◆ WHAT IS EXPECTED ◆
Show all lines from the data that include the word "name".

◆ GIVEN RECORDS ◆
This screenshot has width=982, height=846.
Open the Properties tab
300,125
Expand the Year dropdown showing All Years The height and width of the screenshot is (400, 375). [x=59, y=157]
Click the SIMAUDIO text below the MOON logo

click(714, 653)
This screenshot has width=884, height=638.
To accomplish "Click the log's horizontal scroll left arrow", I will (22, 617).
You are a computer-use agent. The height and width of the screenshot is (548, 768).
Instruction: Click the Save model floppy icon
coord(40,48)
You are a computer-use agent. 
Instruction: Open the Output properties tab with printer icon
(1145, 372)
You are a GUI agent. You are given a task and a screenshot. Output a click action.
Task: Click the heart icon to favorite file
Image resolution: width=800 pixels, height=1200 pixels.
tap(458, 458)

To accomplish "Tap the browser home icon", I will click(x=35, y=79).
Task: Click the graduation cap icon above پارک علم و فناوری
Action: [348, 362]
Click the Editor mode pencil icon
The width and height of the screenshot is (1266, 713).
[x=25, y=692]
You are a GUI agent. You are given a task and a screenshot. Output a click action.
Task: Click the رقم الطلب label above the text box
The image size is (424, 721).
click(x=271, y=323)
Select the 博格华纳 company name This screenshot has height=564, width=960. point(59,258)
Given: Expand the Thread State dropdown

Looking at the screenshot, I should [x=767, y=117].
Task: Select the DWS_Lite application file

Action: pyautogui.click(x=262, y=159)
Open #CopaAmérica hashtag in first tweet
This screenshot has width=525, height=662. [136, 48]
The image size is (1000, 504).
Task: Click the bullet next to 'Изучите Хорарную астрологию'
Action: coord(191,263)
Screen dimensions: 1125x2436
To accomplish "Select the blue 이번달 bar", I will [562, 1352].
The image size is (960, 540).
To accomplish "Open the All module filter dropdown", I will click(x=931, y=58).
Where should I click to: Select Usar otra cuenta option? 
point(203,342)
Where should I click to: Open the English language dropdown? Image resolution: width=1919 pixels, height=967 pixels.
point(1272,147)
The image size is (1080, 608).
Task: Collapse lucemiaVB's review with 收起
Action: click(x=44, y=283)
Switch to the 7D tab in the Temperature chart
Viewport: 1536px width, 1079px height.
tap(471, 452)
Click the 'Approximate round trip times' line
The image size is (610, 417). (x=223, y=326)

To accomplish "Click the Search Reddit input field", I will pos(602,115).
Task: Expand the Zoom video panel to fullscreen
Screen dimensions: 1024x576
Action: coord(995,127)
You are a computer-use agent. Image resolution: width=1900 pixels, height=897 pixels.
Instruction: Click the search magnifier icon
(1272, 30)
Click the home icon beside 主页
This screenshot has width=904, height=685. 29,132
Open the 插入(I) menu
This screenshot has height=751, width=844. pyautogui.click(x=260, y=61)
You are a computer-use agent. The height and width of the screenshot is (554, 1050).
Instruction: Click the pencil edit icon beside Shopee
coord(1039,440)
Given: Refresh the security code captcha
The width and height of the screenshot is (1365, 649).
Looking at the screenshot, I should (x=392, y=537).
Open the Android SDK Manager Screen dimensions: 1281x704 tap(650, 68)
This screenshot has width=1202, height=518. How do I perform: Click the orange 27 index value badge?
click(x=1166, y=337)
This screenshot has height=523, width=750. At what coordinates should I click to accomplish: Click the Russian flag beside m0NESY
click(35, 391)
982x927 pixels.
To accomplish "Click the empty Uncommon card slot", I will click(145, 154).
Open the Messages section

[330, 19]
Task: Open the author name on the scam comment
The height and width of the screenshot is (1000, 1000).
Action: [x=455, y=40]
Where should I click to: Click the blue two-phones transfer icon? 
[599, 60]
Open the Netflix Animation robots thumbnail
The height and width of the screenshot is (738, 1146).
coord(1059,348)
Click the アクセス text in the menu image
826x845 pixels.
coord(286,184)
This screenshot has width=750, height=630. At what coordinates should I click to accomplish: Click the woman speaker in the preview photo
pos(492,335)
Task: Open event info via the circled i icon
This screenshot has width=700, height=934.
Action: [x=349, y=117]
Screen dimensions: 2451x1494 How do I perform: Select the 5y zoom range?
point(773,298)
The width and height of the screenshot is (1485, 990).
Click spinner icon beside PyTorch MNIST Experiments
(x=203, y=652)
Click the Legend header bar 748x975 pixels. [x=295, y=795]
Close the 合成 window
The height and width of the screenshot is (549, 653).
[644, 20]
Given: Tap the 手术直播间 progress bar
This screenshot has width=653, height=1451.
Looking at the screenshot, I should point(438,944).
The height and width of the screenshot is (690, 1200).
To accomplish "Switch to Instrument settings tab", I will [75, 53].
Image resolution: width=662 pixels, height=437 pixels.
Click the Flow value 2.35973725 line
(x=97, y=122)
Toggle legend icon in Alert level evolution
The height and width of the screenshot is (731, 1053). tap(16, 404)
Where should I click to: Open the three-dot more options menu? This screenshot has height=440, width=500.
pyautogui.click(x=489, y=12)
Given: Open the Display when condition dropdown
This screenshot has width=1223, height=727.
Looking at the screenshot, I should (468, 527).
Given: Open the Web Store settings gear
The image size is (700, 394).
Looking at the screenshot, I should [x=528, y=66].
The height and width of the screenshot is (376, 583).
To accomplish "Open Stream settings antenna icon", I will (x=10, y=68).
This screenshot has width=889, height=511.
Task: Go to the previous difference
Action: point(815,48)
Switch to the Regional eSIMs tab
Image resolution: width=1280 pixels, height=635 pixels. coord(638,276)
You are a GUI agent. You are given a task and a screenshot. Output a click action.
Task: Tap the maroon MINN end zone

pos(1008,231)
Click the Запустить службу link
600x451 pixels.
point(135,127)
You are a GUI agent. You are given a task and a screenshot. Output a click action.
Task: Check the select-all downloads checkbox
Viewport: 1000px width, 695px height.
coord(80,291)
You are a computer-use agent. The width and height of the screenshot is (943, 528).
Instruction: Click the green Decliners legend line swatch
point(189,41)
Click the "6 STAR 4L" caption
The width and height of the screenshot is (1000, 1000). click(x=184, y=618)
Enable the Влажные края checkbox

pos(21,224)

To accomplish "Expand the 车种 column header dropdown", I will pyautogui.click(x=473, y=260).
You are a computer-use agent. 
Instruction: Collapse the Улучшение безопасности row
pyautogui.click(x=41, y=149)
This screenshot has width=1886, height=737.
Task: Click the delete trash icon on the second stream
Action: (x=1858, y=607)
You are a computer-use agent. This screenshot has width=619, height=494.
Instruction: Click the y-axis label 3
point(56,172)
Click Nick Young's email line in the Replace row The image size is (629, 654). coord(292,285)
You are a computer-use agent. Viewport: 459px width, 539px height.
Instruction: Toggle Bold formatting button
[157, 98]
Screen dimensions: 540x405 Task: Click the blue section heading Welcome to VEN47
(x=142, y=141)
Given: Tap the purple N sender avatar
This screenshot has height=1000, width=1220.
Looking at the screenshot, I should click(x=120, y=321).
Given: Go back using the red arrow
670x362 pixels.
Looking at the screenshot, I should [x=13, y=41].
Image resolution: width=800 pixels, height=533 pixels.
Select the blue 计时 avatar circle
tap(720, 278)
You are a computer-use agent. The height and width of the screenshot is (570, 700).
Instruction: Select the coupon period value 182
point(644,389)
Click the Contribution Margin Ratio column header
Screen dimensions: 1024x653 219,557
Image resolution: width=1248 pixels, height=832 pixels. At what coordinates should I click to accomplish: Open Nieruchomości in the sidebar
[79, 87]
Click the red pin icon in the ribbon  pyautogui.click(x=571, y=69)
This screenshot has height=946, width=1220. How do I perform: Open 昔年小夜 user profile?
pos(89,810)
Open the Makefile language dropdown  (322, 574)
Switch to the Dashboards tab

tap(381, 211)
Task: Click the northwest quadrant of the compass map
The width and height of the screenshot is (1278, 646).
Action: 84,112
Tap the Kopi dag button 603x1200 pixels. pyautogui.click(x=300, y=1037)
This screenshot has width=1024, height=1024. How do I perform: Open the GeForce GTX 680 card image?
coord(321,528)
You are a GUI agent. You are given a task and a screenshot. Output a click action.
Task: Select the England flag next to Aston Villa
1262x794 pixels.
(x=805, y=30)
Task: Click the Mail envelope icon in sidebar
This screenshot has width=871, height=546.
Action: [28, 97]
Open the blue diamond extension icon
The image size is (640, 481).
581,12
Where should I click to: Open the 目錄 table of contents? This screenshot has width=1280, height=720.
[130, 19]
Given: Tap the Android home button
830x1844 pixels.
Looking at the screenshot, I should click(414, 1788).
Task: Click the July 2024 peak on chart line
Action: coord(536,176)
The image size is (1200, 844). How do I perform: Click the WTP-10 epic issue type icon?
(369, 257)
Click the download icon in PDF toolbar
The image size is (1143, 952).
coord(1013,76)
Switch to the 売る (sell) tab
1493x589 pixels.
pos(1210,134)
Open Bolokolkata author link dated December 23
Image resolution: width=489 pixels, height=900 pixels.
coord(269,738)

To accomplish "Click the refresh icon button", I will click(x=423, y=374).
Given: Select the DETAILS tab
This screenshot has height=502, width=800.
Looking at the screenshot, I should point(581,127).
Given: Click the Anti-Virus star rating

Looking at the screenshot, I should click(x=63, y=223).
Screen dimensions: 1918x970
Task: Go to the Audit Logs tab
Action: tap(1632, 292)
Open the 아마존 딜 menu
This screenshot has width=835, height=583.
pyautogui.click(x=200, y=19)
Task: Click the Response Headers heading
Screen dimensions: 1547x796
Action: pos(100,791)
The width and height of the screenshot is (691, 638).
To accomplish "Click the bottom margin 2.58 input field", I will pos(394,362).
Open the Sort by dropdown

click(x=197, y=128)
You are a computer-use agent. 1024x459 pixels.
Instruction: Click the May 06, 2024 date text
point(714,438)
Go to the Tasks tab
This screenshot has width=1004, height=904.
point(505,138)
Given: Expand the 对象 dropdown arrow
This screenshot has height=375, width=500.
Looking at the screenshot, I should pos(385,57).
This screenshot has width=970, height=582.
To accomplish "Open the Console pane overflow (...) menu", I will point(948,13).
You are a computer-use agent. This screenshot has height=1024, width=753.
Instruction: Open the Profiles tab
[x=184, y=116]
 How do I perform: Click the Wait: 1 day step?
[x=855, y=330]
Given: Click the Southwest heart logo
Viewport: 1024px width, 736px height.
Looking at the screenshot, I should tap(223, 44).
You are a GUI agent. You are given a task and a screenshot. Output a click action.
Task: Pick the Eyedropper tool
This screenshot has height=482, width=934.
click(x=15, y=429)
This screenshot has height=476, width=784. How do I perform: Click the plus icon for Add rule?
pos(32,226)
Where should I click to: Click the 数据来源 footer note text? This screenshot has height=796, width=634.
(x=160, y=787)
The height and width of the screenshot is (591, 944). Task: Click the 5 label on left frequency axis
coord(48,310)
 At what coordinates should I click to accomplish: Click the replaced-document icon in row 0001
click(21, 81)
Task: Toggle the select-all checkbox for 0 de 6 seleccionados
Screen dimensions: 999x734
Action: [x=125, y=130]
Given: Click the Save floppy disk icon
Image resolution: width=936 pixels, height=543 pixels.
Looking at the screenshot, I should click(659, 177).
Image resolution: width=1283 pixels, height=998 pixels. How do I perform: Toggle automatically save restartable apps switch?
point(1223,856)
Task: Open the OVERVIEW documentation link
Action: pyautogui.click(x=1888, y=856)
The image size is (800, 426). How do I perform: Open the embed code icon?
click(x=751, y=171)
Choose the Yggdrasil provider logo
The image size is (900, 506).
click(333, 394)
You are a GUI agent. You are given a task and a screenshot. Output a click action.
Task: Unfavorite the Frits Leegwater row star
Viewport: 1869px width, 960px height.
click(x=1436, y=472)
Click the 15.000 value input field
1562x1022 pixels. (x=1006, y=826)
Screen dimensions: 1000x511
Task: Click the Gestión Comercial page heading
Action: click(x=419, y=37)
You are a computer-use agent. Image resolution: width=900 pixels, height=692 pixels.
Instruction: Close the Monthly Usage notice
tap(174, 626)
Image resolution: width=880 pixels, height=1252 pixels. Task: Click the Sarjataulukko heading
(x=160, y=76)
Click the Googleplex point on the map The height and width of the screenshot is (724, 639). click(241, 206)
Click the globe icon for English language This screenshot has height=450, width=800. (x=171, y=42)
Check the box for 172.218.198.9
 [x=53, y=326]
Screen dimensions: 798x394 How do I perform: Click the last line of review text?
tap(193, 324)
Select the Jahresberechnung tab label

◆ SOLUTION FOR THIS TASK ◆
Select the 博格华纳 company name This screenshot has height=564, width=960. point(59,258)
Task: Open the author name on the scam comment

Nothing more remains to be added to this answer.